• Your task
Every line of the listing is to be printed again exactly.

• Raw data
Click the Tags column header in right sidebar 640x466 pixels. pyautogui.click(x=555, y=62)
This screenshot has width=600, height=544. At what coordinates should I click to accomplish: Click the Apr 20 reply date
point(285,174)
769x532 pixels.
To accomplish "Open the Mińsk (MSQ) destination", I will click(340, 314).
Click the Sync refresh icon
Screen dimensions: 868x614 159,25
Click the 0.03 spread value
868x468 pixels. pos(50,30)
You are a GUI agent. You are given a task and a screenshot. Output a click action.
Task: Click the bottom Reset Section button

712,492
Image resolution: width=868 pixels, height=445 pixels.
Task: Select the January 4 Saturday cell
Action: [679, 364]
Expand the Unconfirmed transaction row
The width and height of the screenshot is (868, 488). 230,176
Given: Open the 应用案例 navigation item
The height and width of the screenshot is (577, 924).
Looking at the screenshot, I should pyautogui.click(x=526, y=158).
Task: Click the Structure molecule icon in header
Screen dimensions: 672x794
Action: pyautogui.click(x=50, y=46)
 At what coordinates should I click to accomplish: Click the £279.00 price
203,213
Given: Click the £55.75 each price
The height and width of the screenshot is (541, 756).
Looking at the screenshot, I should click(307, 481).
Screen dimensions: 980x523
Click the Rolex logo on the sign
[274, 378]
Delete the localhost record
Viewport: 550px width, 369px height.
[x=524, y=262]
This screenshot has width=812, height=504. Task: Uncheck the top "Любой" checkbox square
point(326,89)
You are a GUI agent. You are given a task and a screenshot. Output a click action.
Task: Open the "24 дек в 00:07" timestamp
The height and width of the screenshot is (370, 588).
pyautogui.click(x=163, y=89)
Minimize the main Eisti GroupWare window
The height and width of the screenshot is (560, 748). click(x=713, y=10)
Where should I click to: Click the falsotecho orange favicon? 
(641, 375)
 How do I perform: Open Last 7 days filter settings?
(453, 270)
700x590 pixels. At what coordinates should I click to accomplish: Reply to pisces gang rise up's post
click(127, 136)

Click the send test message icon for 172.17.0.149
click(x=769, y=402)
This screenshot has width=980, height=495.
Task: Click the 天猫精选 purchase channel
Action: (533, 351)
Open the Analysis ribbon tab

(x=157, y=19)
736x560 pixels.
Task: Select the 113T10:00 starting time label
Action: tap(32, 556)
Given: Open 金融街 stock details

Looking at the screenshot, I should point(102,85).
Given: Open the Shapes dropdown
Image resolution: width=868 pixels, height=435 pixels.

• Written solution
Click the Tags column header in right sidebar 640x466 pixels. pyautogui.click(x=555, y=62)
This screenshot has width=600, height=544. At what coordinates should I click to accomplish: Click the Apr 20 reply date
point(285,174)
769x532 pixels.
To accomplish "Open the Mińsk (MSQ) destination", I will click(340, 314).
Click the Sync refresh icon
Screen dimensions: 868x614 159,25
Click the 0.03 spread value
868x468 pixels. pos(50,30)
You are a GUI agent. You are given a task and a screenshot. Output a click action.
Task: Click the bottom Reset Section button

712,492
Image resolution: width=868 pixels, height=445 pixels.
Task: Select the January 4 Saturday cell
Action: [679, 364]
Expand the Unconfirmed transaction row
The width and height of the screenshot is (868, 488). 230,176
Given: Open the 应用案例 navigation item
The height and width of the screenshot is (577, 924).
Looking at the screenshot, I should pyautogui.click(x=526, y=158).
Task: Click the Structure molecule icon in header
Screen dimensions: 672x794
Action: pyautogui.click(x=50, y=46)
 At what coordinates should I click to accomplish: Click the £279.00 price
203,213
Given: Click the £55.75 each price
The height and width of the screenshot is (541, 756).
Looking at the screenshot, I should click(307, 481).
Screen dimensions: 980x523
Click the Rolex logo on the sign
[274, 378]
Delete the localhost record
Viewport: 550px width, 369px height.
[x=524, y=262]
This screenshot has width=812, height=504. Task: Uncheck the top "Любой" checkbox square
point(326,89)
You are a GUI agent. You are given a task and a screenshot. Output a click action.
Task: Open the "24 дек в 00:07" timestamp
The height and width of the screenshot is (370, 588).
pyautogui.click(x=163, y=89)
Minimize the main Eisti GroupWare window
The height and width of the screenshot is (560, 748). click(x=713, y=10)
Where should I click to: Click the falsotecho orange favicon? 
(641, 375)
 How do I perform: Open Last 7 days filter settings?
(453, 270)
700x590 pixels. At what coordinates should I click to accomplish: Reply to pisces gang rise up's post
click(127, 136)

Click the send test message icon for 172.17.0.149
click(x=769, y=402)
This screenshot has width=980, height=495.
Task: Click the 天猫精选 purchase channel
Action: (533, 351)
Open the Analysis ribbon tab

(x=157, y=19)
736x560 pixels.
Task: Select the 113T10:00 starting time label
Action: tap(32, 556)
Given: Open 金融街 stock details

Looking at the screenshot, I should point(102,85).
Given: Open the Shapes dropdown
Image resolution: width=868 pixels, height=435 pixels.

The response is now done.